I did not delve deeply into Amazon OpenSearch Service, so I am unable to suggest specific improvements. However, we faced documentation challenges during integration after migrating from Elasticsearch to Amazon OpenSearch Service. Better documentation on integration, query handling, and a more user-friendly UI could enhance the product. I am aware that a separate team handles the deployment and setup, so my knowledge is limited.
One improvement I would like to see is support for auto-scaling. The current configuration does not support automatic scaling based on server load, requiring us to manage the scaling manually. Additionally, during snapshot processes and upgrades to servers, indexing and data copying take too much time.
The pricing aspect is a concern. The service is way too costly. For the past month, I used only 30 to 40 MB of data, and the cost was $500. AWS could improve pricing. Even being serverless, it incurs charges during idle times. For just holding data, you need to create a list. AWS should add an option to make data idle, so it won't include computing charges. They charge for OCU units based on the time the serverless solution is up, not on indexing or retrieval speed. Once the service starts, it starts getting billed. It would help if there were an option to limit computing. When using it as a database, storing data without frequent fetching would save computing costs.

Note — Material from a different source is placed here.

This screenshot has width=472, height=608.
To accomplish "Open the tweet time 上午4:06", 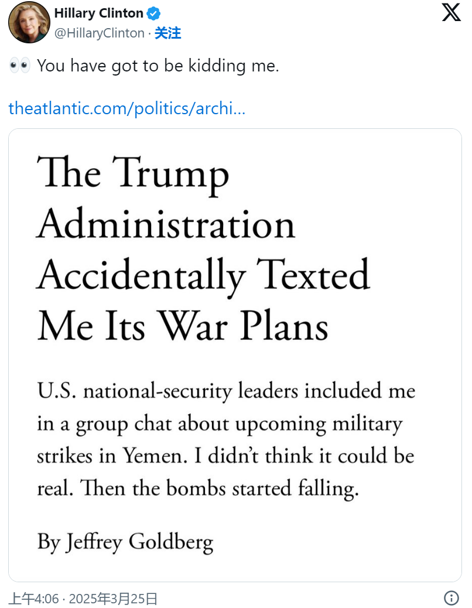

Some configurations or settings are not accessible to end users, as OpenSearch Service is a managed service. It would be beneficial to have some level of customization available in the managed service, tailored to the specific use cases of the end users. Currently, there are strict controls. For instance, if you wish to adjust cluster settings or other parameters, it's challenging for AWS to modify them. The real-time analytics provided by Amazon OpenSearch Service can significantly improve your decision-making processes. Initially, we struggled to determine the correct cluster size and monitor various metrics. You can easily observe metrics like JVM and CPU usage on the monitoring dashboard. This information helps choose the appropriate tool and understand its support and extension capabilities. It would be even better if the service included built-in alerting based on these metrics. If an issue arises, you must manually check the cluster's status. Implementing preconfigured alerts for critical metrics like JVM and CPU usage would significantly enhance the service's usability.